Всякое изложение фольклорного произведения вписано в синхронно сосуществующую с ним (и в этом смысле являющуюся его контекстом) невербальную модель. Оно неотделимо от ее элементов, составляя с ними прочные синкретические комплексы. Например, вербальный текст заговора, магические манипуляции, которые производятся при его произнесении, необходимый для них инструментарий (камень, веревка, веник, топор и пр.), локус, декорум (печь, баня, порог дома, церковная ограда, кладбище, перекресток и т. п.), связаны отношениями семантического параллелизма, синонимии или дополнительности (совершение определенного действия, скажем, выход на перекресток, и/или описание всего этого в тексте заговора); тем самым они равноправно участвуют в хранении, передаче, воспроизведении ритуального сообщения и его семантики.

Следовательно, нарративное событие (включая все его коммуникативные элементы) должно анализироваться в своем полном коммуникативном контексте. М. Хоппал выделяет следующие типы этих контекстов: лингвистические, визуальные, социальные, когнитивные (имеется в виду сеть верований и представлений носителей традиции) [Hoppal 1980, p. 115-116].

Функциональный аспект связи текста с внетекстовой реальностью (прагматика) особенно важен для архаических традиций; напомню о финальных заговорных формулах и предписаниях, мистически соединяющих излагаемый текст с внетекстовой реальностью, разнообразных санкциях и запретах на его исполнение, а также об объяснениях, дающихся этим санкциям и запретам (разрешать, запрещать, предписывать изложение того или иного текста — это функция общественной среды, в которой бытует фольклорная традиция [Hoppal 1980, p. 116]). Соответственно, устное произведение приобретает дополнительное "семантическое измерение": если рассматривать текст как знак, его "смысл" (или "значимость" в более широком контексте традиции) будет производным не только от его "содержания", но и от его контекстуальной прагматики. Так, "значение" исполняемого сказителем эпоса — не только в его "содержании" (т.е. о чем рассказывается ), но и в его функции (зачем это делается, — скажем, для обеспечения успеха охотничьего промысла, задабривания или, напротив, отпугивания духов, нейтрализации опасных воздействий и т.п.) [Зеленин 1934, с. 223-231]; обратим внимание, что само "содержание" текста совершенно не обязательно прямо (и даже опосредованно) связано с его функцией. Отсюда становится понятным, откуда берется определение функционально-семантический — функция и семантика фольклорного произведения, действительно, идут рука об руку, и во многих ракурсах настолько взаимообусловлены, что с трудом могут быть разделены.

4.

Среди различных типов референтной соотнесенности текста с действительностью могут быть выделены проективный, имитативный (миметический) и манифестационный.
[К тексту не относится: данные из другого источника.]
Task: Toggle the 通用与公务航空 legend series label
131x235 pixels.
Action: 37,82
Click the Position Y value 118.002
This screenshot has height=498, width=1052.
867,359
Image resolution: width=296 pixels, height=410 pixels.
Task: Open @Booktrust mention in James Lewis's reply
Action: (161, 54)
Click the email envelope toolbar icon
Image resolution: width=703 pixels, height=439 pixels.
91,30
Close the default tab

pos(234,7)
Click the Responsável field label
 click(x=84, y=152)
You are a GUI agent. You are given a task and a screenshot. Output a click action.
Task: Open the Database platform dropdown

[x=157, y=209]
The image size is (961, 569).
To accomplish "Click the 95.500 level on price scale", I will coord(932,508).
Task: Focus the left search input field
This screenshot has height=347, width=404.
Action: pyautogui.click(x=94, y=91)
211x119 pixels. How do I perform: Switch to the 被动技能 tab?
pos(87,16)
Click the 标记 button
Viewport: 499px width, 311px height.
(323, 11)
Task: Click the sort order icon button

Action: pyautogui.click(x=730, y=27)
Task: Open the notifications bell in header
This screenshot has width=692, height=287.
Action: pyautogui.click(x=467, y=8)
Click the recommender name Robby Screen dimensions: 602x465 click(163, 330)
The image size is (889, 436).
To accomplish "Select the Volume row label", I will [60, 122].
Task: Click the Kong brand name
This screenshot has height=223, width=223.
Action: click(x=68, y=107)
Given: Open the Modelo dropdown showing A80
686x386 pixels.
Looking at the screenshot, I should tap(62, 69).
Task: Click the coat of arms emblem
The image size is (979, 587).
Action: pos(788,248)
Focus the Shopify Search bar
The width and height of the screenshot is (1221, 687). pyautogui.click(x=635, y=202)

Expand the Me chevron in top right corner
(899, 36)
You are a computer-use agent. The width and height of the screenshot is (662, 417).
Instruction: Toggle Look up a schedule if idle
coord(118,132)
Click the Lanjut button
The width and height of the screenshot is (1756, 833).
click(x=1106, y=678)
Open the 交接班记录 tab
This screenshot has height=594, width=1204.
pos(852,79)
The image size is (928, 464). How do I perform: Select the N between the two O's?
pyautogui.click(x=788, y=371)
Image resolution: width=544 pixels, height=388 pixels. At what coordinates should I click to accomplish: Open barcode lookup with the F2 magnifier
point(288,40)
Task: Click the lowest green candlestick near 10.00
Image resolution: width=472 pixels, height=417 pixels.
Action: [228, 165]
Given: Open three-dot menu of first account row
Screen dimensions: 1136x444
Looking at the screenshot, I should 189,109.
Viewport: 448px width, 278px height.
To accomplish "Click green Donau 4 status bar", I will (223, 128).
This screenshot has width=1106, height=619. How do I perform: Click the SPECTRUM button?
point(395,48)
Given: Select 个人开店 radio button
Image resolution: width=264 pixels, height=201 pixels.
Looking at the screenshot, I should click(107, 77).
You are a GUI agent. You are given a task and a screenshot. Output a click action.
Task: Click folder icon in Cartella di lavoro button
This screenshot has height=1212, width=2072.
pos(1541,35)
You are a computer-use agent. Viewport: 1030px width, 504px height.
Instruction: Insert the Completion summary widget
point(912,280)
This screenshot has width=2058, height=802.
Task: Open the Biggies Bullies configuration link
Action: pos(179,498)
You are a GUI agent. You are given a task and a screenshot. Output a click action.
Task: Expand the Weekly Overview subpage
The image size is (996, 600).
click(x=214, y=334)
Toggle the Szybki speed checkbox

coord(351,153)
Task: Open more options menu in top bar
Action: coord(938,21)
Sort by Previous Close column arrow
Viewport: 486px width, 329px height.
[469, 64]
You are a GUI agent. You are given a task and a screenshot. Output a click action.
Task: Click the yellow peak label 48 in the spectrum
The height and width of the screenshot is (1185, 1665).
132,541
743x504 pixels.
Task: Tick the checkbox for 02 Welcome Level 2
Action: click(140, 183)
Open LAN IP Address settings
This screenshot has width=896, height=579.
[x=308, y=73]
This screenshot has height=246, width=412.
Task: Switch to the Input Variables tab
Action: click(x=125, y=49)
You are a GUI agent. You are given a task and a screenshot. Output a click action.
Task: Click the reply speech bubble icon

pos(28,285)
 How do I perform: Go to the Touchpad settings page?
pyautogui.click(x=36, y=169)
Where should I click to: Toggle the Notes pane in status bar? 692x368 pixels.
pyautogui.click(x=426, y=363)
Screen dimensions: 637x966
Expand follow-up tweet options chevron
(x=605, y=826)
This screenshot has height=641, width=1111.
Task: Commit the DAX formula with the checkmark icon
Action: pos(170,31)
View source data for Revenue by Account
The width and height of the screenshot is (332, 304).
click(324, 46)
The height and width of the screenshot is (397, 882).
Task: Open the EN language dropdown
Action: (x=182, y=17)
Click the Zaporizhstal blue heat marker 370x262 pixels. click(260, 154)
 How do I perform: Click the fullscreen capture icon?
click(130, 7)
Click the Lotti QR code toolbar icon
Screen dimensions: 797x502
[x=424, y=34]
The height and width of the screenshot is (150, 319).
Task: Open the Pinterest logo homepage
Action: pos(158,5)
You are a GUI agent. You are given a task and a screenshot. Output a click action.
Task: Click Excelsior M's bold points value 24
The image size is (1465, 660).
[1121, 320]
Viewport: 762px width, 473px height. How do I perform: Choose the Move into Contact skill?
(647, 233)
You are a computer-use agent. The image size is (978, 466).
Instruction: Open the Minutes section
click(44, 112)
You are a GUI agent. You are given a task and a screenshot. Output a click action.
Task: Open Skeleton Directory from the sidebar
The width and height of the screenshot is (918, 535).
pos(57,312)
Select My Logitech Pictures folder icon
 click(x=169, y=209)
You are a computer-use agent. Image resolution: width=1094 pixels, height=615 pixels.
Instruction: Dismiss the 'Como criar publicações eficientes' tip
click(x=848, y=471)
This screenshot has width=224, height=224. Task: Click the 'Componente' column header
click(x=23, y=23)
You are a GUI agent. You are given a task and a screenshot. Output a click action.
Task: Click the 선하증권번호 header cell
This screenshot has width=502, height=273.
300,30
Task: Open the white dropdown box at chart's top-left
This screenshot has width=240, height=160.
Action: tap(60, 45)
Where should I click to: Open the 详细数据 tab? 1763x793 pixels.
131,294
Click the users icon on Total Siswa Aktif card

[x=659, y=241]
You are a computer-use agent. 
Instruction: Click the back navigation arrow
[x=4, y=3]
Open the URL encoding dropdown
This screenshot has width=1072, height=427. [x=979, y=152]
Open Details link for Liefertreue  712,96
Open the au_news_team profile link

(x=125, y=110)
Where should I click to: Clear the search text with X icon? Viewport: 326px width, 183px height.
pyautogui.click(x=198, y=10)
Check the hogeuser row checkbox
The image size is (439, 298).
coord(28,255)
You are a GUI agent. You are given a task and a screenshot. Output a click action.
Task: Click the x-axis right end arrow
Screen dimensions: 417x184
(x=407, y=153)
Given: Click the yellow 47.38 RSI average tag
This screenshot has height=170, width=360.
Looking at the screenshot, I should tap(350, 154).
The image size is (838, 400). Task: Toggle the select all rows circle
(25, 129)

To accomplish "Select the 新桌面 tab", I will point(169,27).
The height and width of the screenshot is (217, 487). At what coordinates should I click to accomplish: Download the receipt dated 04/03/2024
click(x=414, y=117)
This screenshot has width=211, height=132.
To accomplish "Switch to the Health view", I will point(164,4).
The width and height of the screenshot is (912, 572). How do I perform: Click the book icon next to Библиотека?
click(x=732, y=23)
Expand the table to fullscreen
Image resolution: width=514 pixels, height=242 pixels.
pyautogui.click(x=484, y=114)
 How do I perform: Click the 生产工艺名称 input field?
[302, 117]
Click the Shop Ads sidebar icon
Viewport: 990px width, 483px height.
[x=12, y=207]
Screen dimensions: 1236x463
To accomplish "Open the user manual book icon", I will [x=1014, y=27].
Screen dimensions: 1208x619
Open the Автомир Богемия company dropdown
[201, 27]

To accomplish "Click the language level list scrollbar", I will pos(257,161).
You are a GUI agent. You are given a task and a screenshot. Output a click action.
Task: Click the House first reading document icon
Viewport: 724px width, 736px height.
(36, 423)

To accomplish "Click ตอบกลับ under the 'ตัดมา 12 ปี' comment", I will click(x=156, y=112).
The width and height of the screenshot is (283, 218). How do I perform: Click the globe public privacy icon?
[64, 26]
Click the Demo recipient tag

Первый предполагает прямое (насколько это возможно) отражение в тексте внетекстовой реальности, второй — ее изображение по законам "миметической грамматики", третий базируется на представлении о ее воссоздании посредством изложения текста. В первом случае мы имеем дело с документальной фиксацией действительности (а неискушенный читатель и поныне склонен верить в подлинность любого литературного повествования, в его почти однозначное референтное соответствие внетекстовой реальности), во втором — со всей областью художественного вымысла (термин фантазия предполагает, что продукт фантазирования заведомо не существует), а в третьем — с характерным для архаической словесности феноменом актуализации мифологических или эпических событий в процессе повествования о них [Неклюдов 1995, с. 667-675].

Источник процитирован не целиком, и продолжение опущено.